## TASK REQUIREMENTS
An exact copy of all the data below is needed.

── DATA FOR THE TASK

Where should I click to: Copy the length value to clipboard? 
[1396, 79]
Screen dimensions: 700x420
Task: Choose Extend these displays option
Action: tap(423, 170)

────

## YOUR SOLUTION
Where should I click to: Copy the length value to clipboard? 
[1396, 79]
Screen dimensions: 700x420
Task: Choose Extend these displays option
Action: tap(423, 170)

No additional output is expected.